Provided records >>
^^^^^^^^^^^^^^^^

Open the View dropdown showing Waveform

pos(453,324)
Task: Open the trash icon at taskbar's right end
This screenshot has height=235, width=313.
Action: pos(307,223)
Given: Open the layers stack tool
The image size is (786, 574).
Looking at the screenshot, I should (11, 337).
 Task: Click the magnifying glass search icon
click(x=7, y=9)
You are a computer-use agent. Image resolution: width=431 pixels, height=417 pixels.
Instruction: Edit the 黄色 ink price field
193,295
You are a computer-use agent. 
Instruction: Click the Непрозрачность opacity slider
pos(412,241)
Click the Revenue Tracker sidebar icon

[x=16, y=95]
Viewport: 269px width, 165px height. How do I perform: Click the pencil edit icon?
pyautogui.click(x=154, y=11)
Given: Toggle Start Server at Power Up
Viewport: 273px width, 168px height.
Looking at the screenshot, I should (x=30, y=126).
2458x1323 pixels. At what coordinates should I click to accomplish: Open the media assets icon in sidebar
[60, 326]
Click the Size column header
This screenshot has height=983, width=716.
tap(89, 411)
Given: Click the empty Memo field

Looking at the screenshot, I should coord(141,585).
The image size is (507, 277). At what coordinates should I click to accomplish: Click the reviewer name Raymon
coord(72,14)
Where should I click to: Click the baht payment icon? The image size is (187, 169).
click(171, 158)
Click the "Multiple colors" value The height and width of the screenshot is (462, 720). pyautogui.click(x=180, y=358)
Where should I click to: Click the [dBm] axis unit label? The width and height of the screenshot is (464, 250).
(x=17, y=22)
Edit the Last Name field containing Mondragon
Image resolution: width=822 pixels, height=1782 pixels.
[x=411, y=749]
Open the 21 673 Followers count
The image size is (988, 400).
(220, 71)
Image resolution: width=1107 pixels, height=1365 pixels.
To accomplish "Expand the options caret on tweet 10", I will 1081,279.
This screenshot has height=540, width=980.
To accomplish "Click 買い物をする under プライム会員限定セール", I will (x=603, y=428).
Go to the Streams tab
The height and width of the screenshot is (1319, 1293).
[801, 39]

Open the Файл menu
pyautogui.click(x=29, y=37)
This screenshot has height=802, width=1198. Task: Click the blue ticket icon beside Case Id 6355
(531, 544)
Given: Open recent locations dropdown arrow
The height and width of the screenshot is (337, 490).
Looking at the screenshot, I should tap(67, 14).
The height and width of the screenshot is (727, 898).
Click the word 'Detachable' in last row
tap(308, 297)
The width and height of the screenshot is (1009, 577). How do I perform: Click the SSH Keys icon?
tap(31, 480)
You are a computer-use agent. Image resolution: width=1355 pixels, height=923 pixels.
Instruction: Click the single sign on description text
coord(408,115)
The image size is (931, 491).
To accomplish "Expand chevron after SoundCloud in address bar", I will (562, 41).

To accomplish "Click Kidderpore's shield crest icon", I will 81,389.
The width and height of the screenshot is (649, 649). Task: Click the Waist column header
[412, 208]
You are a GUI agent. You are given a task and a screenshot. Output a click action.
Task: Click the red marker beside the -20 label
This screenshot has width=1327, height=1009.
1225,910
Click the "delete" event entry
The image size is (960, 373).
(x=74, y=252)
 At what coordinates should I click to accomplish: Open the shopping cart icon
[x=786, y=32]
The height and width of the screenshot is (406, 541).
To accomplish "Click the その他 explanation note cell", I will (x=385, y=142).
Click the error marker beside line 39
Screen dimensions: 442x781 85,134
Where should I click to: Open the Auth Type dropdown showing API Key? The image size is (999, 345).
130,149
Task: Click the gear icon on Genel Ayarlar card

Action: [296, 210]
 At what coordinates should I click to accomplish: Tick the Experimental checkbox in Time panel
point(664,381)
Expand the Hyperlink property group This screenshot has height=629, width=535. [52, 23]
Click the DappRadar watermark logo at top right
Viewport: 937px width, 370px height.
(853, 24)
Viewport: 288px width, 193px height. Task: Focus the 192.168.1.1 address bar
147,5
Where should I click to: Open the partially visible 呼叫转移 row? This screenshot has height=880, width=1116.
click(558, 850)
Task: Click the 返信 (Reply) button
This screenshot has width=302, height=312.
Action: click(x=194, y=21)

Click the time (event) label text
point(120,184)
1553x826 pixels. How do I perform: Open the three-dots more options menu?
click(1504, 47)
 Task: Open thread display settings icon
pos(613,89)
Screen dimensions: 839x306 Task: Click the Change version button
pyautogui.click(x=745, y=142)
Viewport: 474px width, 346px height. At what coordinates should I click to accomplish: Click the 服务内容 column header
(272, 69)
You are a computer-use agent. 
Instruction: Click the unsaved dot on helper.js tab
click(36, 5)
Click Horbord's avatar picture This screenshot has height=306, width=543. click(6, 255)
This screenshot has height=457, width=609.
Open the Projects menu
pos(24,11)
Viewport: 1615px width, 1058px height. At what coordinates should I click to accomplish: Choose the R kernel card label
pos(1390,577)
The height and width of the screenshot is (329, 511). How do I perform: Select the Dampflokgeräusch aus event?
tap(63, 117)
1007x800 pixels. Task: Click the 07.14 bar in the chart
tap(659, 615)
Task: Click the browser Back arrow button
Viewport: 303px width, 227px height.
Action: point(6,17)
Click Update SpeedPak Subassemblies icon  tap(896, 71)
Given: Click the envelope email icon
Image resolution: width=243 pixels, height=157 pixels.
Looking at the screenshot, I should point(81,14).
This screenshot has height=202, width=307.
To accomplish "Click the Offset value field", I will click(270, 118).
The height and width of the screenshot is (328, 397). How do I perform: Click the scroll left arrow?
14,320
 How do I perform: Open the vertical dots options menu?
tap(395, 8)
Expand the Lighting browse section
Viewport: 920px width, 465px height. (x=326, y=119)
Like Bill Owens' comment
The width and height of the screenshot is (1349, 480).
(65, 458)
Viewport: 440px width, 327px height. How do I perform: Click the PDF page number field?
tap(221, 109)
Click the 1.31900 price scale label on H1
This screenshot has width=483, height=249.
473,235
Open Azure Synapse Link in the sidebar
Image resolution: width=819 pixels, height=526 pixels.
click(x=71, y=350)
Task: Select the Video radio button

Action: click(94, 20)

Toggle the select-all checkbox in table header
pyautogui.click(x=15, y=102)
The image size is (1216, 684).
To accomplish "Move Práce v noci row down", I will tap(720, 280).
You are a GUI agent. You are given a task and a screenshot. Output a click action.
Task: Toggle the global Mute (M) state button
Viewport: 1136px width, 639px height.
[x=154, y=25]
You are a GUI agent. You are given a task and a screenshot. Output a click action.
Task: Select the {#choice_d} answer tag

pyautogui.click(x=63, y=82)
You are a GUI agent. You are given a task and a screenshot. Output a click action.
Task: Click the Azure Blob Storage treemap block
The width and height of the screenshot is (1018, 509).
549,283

^^^^^^^^^^^^^^^^

Your goal >>
So that nothing is lost, please repeat all of the entries exactly.

Task response >>
Open the View dropdown showing Waveform

pos(453,324)
Task: Open the trash icon at taskbar's right end
This screenshot has height=235, width=313.
Action: pos(307,223)
Given: Open the layers stack tool
The image size is (786, 574).
Looking at the screenshot, I should (11, 337).
 Task: Click the magnifying glass search icon
click(x=7, y=9)
You are a computer-use agent. Image resolution: width=431 pixels, height=417 pixels.
Instruction: Edit the 黄色 ink price field
193,295
You are a computer-use agent. 
Instruction: Click the Непрозрачность opacity slider
pos(412,241)
Click the Revenue Tracker sidebar icon

[x=16, y=95]
Viewport: 269px width, 165px height. How do I perform: Click the pencil edit icon?
pyautogui.click(x=154, y=11)
Given: Toggle Start Server at Power Up
Viewport: 273px width, 168px height.
Looking at the screenshot, I should (x=30, y=126).
2458x1323 pixels. At what coordinates should I click to accomplish: Open the media assets icon in sidebar
[60, 326]
Click the Size column header
This screenshot has height=983, width=716.
tap(89, 411)
Given: Click the empty Memo field

Looking at the screenshot, I should coord(141,585).
The image size is (507, 277). At what coordinates should I click to accomplish: Click the reviewer name Raymon
coord(72,14)
Where should I click to: Click the baht payment icon? The image size is (187, 169).
click(171, 158)
Click the "Multiple colors" value The height and width of the screenshot is (462, 720). pyautogui.click(x=180, y=358)
Where should I click to: Click the [dBm] axis unit label? The width and height of the screenshot is (464, 250).
(x=17, y=22)
Edit the Last Name field containing Mondragon
Image resolution: width=822 pixels, height=1782 pixels.
[x=411, y=749]
Open the 21 673 Followers count
The image size is (988, 400).
(220, 71)
Image resolution: width=1107 pixels, height=1365 pixels.
To accomplish "Expand the options caret on tweet 10", I will 1081,279.
This screenshot has height=540, width=980.
To accomplish "Click 買い物をする under プライム会員限定セール", I will (x=603, y=428).
Go to the Streams tab
The height and width of the screenshot is (1319, 1293).
[801, 39]

Open the Файл menu
pyautogui.click(x=29, y=37)
This screenshot has height=802, width=1198. Task: Click the blue ticket icon beside Case Id 6355
(531, 544)
Given: Open recent locations dropdown arrow
The height and width of the screenshot is (337, 490).
Looking at the screenshot, I should tap(67, 14).
The height and width of the screenshot is (727, 898).
Click the word 'Detachable' in last row
tap(308, 297)
The width and height of the screenshot is (1009, 577). How do I perform: Click the SSH Keys icon?
tap(31, 480)
You are a computer-use agent. Image resolution: width=1355 pixels, height=923 pixels.
Instruction: Click the single sign on description text
coord(408,115)
The image size is (931, 491).
To accomplish "Expand chevron after SoundCloud in address bar", I will (562, 41).

To accomplish "Click Kidderpore's shield crest icon", I will 81,389.
The width and height of the screenshot is (649, 649). Task: Click the Waist column header
[412, 208]
You are a GUI agent. You are given a task and a screenshot. Output a click action.
Task: Click the red marker beside the -20 label
This screenshot has width=1327, height=1009.
1225,910
Click the "delete" event entry
The image size is (960, 373).
(x=74, y=252)
 At what coordinates should I click to accomplish: Open the shopping cart icon
[x=786, y=32]
The height and width of the screenshot is (406, 541).
To accomplish "Click the その他 explanation note cell", I will (x=385, y=142).
Click the error marker beside line 39
Screen dimensions: 442x781 85,134
Where should I click to: Open the Auth Type dropdown showing API Key? The image size is (999, 345).
130,149
Task: Click the gear icon on Genel Ayarlar card

Action: [296, 210]
 At what coordinates should I click to accomplish: Tick the Experimental checkbox in Time panel
point(664,381)
Expand the Hyperlink property group This screenshot has height=629, width=535. [52, 23]
Click the DappRadar watermark logo at top right
Viewport: 937px width, 370px height.
(853, 24)
Viewport: 288px width, 193px height. Task: Focus the 192.168.1.1 address bar
147,5
Where should I click to: Open the partially visible 呼叫转移 row? This screenshot has height=880, width=1116.
click(558, 850)
Task: Click the 返信 (Reply) button
This screenshot has width=302, height=312.
Action: click(x=194, y=21)

Click the time (event) label text
point(120,184)
1553x826 pixels. How do I perform: Open the three-dots more options menu?
click(1504, 47)
 Task: Open thread display settings icon
pos(613,89)
Screen dimensions: 839x306 Task: Click the Change version button
pyautogui.click(x=745, y=142)
Viewport: 474px width, 346px height. At what coordinates should I click to accomplish: Click the 服务内容 column header
(272, 69)
You are a computer-use agent. 
Instruction: Click the unsaved dot on helper.js tab
click(36, 5)
Click Horbord's avatar picture This screenshot has height=306, width=543. click(6, 255)
This screenshot has height=457, width=609.
Open the Projects menu
pos(24,11)
Viewport: 1615px width, 1058px height. At what coordinates should I click to accomplish: Choose the R kernel card label
pos(1390,577)
The height and width of the screenshot is (329, 511). How do I perform: Select the Dampflokgeräusch aus event?
tap(63, 117)
1007x800 pixels. Task: Click the 07.14 bar in the chart
tap(659, 615)
Task: Click the browser Back arrow button
Viewport: 303px width, 227px height.
Action: point(6,17)
Click Update SpeedPak Subassemblies icon  tap(896, 71)
Given: Click the envelope email icon
Image resolution: width=243 pixels, height=157 pixels.
Looking at the screenshot, I should point(81,14).
This screenshot has height=202, width=307.
To accomplish "Click the Offset value field", I will click(270, 118).
The height and width of the screenshot is (328, 397). How do I perform: Click the scroll left arrow?
14,320
 How do I perform: Open the vertical dots options menu?
tap(395, 8)
Expand the Lighting browse section
Viewport: 920px width, 465px height. (x=326, y=119)
Like Bill Owens' comment
The width and height of the screenshot is (1349, 480).
(65, 458)
Viewport: 440px width, 327px height. How do I perform: Click the PDF page number field?
tap(221, 109)
Click the 1.31900 price scale label on H1
This screenshot has width=483, height=249.
473,235
Open Azure Synapse Link in the sidebar
Image resolution: width=819 pixels, height=526 pixels.
click(x=71, y=350)
Task: Select the Video radio button

Action: click(94, 20)

Toggle the select-all checkbox in table header
pyautogui.click(x=15, y=102)
The image size is (1216, 684).
To accomplish "Move Práce v noci row down", I will tap(720, 280).
You are a GUI agent. You are given a task and a screenshot. Output a click action.
Task: Toggle the global Mute (M) state button
Viewport: 1136px width, 639px height.
[x=154, y=25]
You are a GUI agent. You are given a task and a screenshot. Output a click action.
Task: Select the {#choice_d} answer tag

pyautogui.click(x=63, y=82)
You are a GUI agent. You are given a task and a screenshot. Output a click action.
Task: Click the Azure Blob Storage treemap block
The width and height of the screenshot is (1018, 509).
549,283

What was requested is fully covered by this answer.